_Problem 1_. Gather every line of the entries below that contains the string "agent".

_Source text_.
begin
I'm glad they decided to be inclusive since 100-200 million people were using emoji before they got added to unicode and without adding them all of those people's conversations and communication patterns would have been pissed on and likely those countries with high populations of people using them would never have switched to unicode because their customers would have demanded to keep them which would mean we'd have the nightmare of multiple encodings again. No thanks.
I love emoji and have since I started using them in 1999 (weren't added to unicode til 2010). Most of my friends and family love them, it makes their communication richer and more easily nuanced so I'm really glad they were added.
whether you like the emojis or not, they've certainly helped to drive unicode adoption. Good luck making the business case for why you're building support for some obscure international character set into your product, but tell somebody you're adding support for the latest emojis and all of a sudden having unicode 10 support is a big deal.
IMO Unicode shouldn't have ever added characters with color. Let color be the property of the markup. The original emoji were all monochrome, and mainly displayed on monochromatic flip-phone screens. The fact that there now exist emoji that are otherwise identical but have different color is absolutely idiotic.
Emoji were in color before they were added to Unicode. Even the original iPhone 3G Emoji release pre-dated their addition to Unicode (Apple used the SoftBank encoding). They were even in color on flip phones as far back as 1999 https://emojipedia.org/softbank/1999/
That doesn't add colour to, say, the smiley face, it just changes the colour from the default, usually yellow.
end
_Input records_.
begin
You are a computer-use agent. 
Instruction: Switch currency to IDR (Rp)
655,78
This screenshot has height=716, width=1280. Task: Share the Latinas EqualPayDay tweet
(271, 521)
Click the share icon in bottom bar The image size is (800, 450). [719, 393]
end
begin
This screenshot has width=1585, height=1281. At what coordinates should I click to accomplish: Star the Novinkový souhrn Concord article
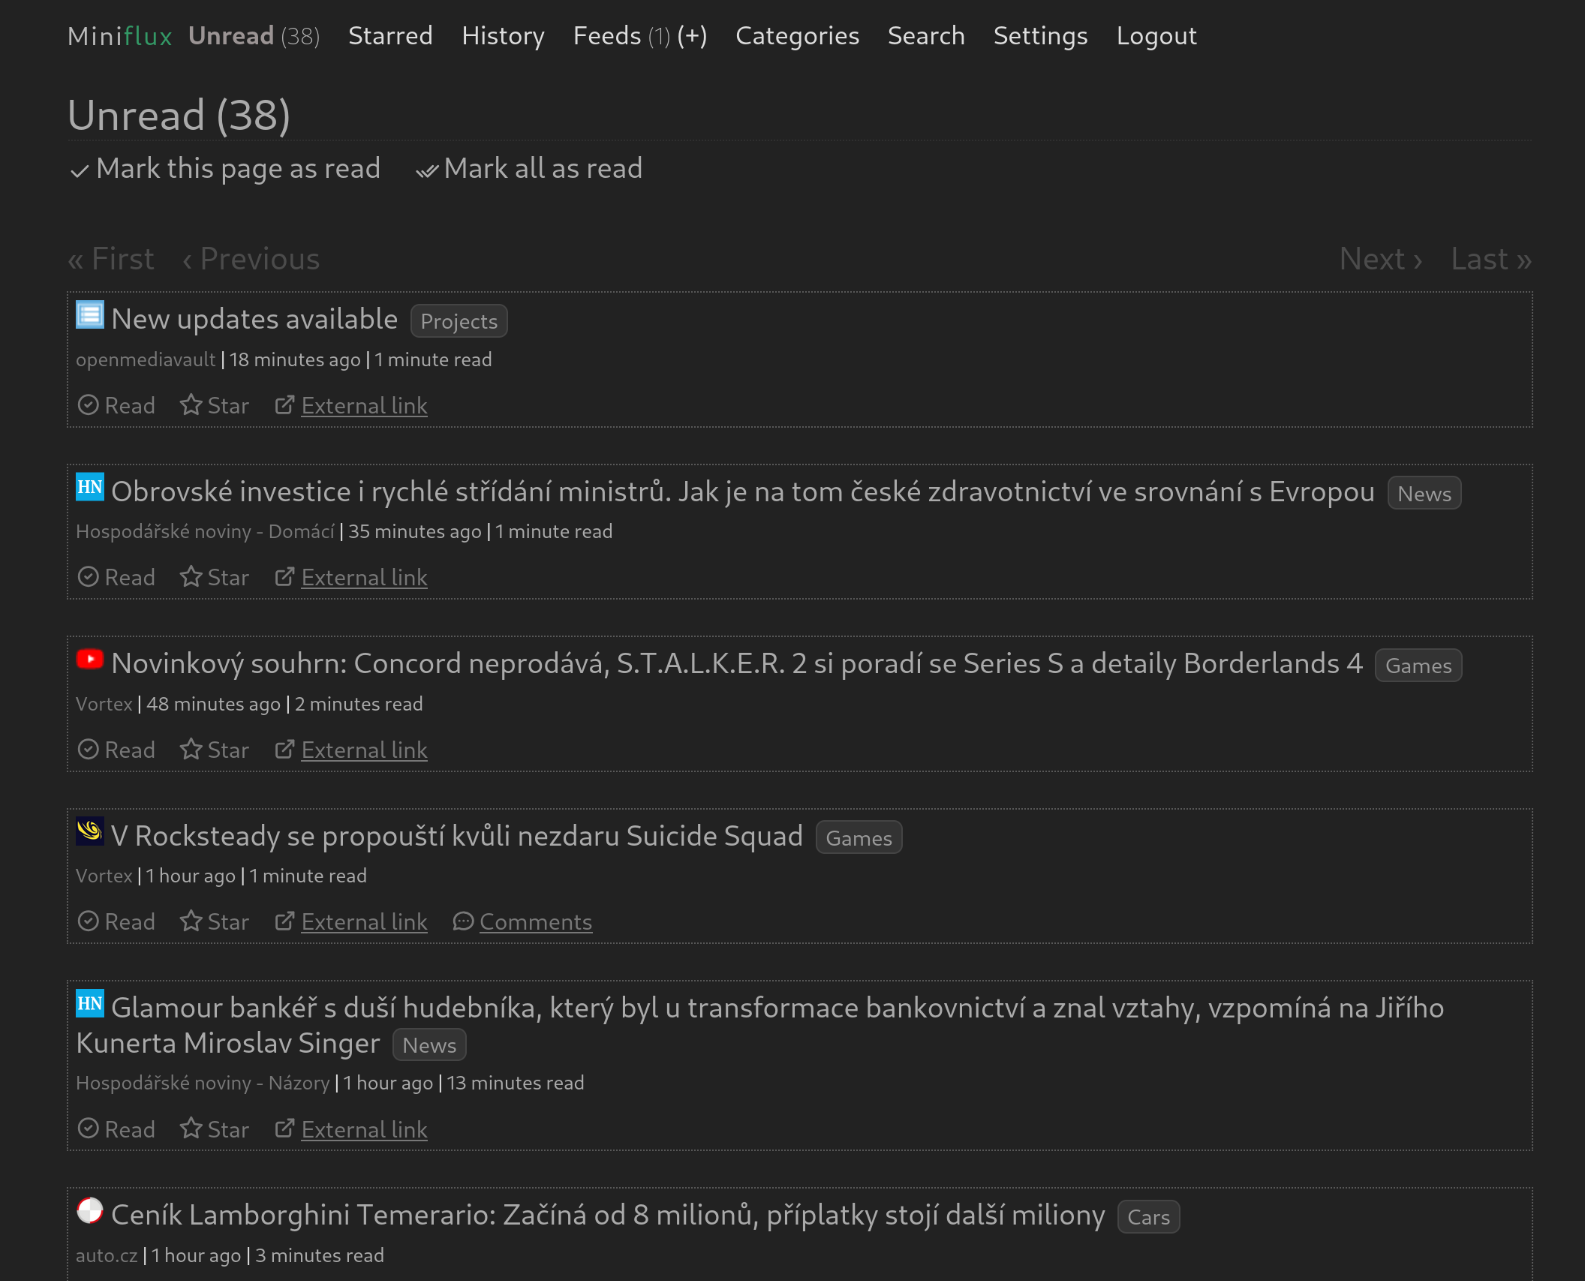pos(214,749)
end
begin
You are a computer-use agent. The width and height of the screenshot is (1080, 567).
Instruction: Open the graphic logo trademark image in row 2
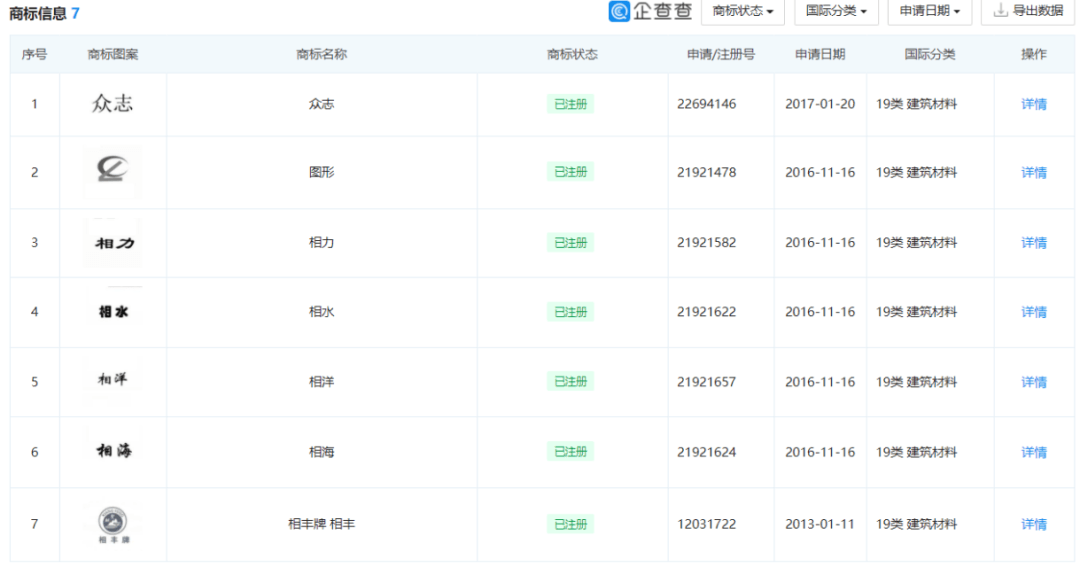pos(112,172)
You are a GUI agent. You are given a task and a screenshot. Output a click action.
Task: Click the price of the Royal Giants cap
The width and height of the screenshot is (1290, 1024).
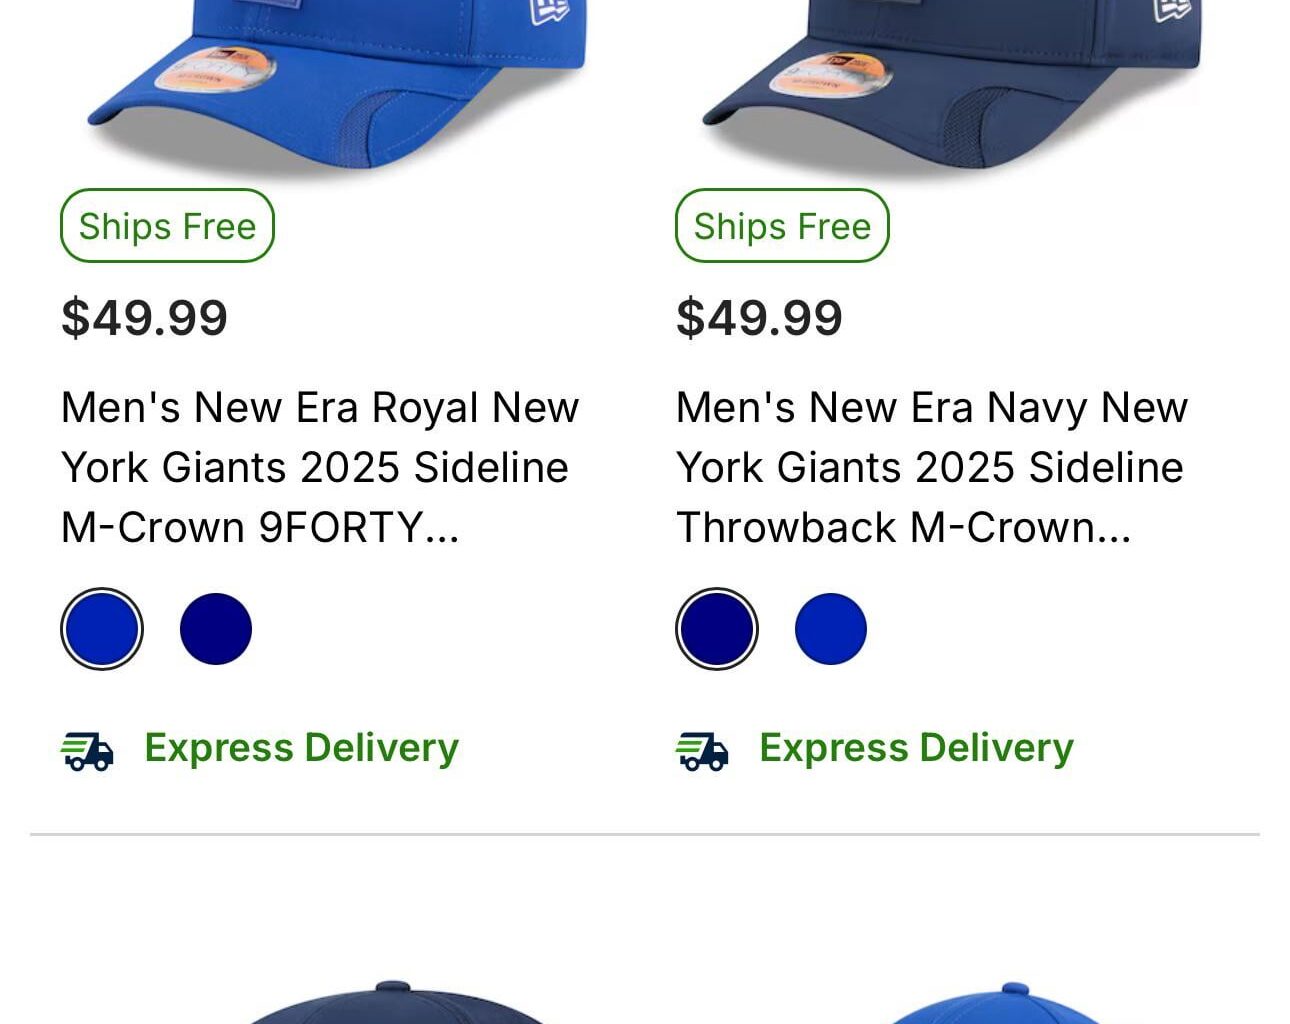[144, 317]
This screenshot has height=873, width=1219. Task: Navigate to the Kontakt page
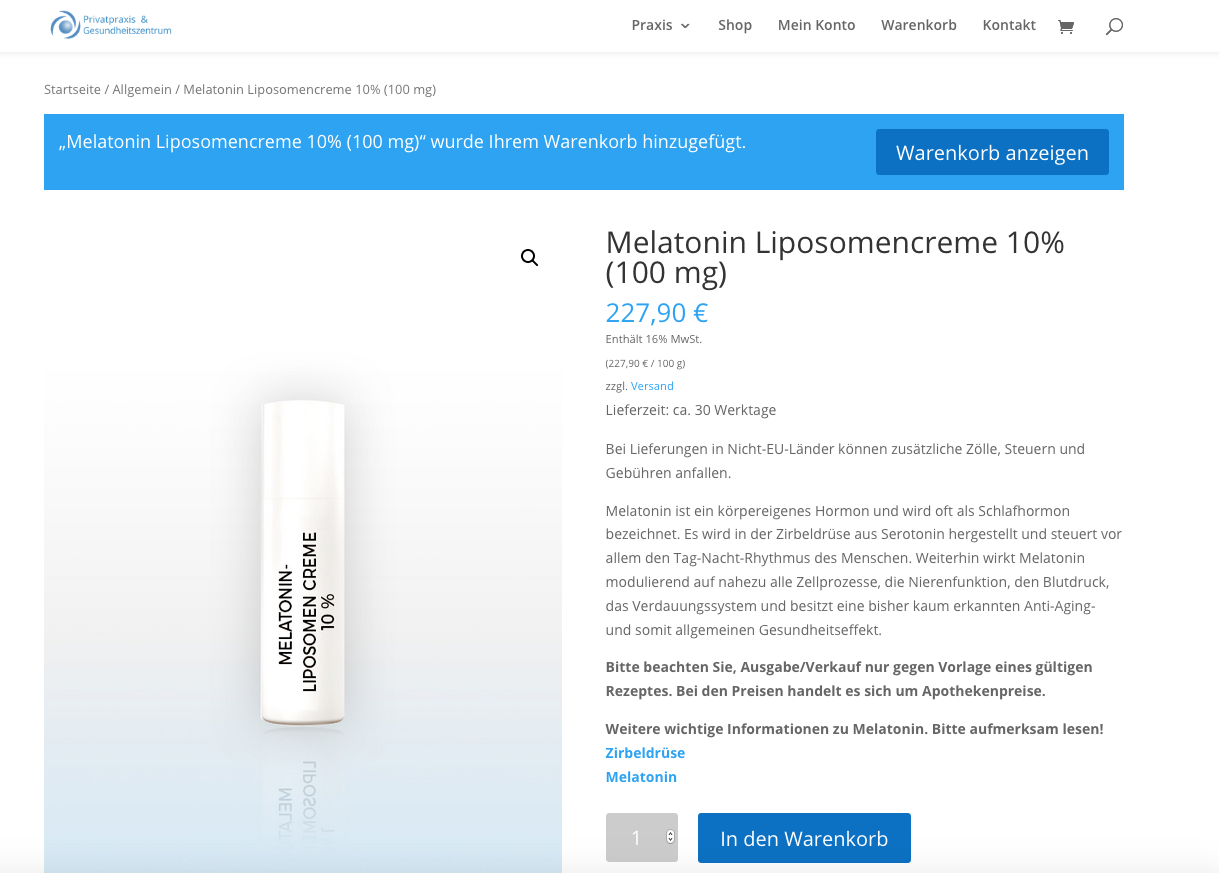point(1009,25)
end
_Problem 2_. According to the discussion of emoji in Unicode above, why have emoji helped drive Unicode adoption? Answer in one to three sentences.

_Correct response 1_.
You are a computer-use agent. 
You are a computer-use agent. The width and height of the screenshot is (1080, 567).
You are a GUI agent. You are given a task and a screenshot. Output a click action.

_Correct response 2_. It is hard to make a business case for building support for an obscure international character set into a product. Announcing support for the latest emojis, however, suddenly makes having Unicode 10 support a big deal.